A(3,5)and C(7,9) are the opposite vertices of a rhombus ABCD.find the equation of diagonal BD.

Mathematics
1 answer:
anzhelika [568]2 years ago
6 0

Answer:

y = 12 - x  

Step-by-step explanation:

The diagonals of a rhombus bisect each other at right angles,

Thus, segment BD is a line perpendicular to AC and passing through the midpoint of AC.

1. Find the midpoint of AC

The midpoint of two points is half-way between their x- and y-values.

For the x-coordinate,

(x₂ + x₁)/2 = (7 + 3)/2 = 10/2 = 5

For the y-coordinate,

(y₂ + y₁)/2 = (9 + 5)/2 = 14/2 = 7

The coordinates of the midpoint are (5,7).

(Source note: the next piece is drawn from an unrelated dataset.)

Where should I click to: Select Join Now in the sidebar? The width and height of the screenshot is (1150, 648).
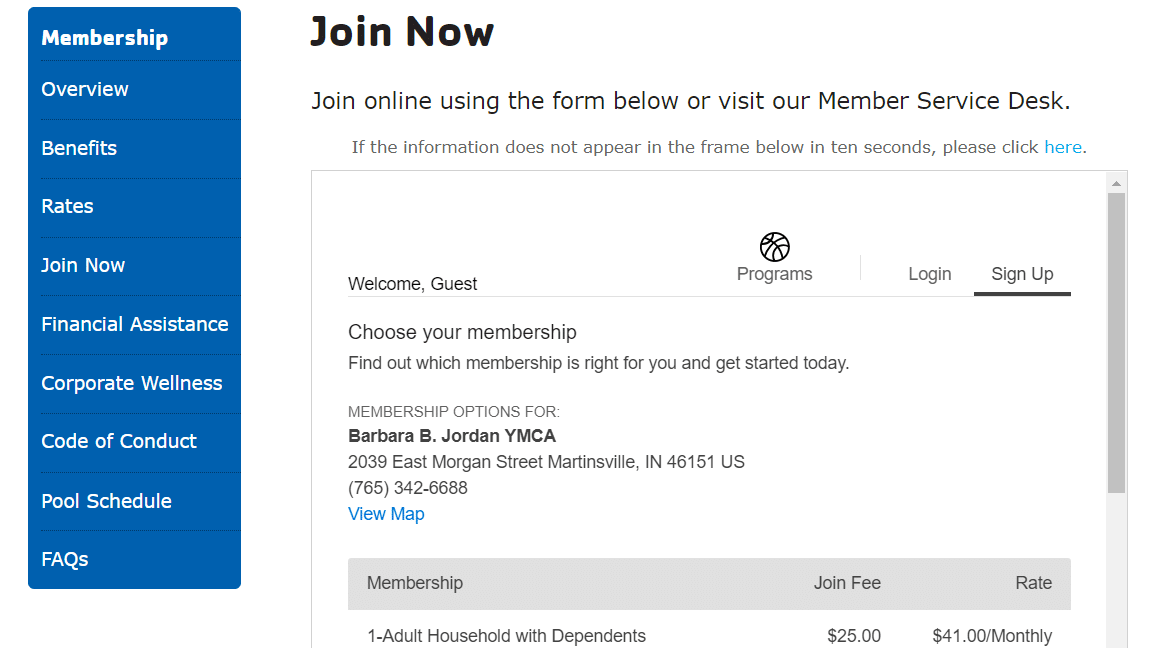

2. Calculate the equation of the diagonal BD

(a) Slope of AC

m₁ = Δy/Δx = (y₂ -y₁)/(x₂ - x₁) = (9 - 5)/(7 - 3) = 4/4 = 1

(b) Slope of BD

The slope m₂ of the perpendicular line BD must be the negative reciprocal of the slope of AC.

m₁ = -1/m₁ = -1

(c) Calculate the y-intercept of BD

The general equation for a straight line is

y = mx + b

Insert point (5,7).

7 = -1×5 + b

7 = -5 + b

b = 12

The y-intercept is (0,12).

(d) Write the equation for the line

y = -x + 12 or y = 12 - x

Points B and D can be any two points on the line that are equidistant from Point O, as shown in the Figure below.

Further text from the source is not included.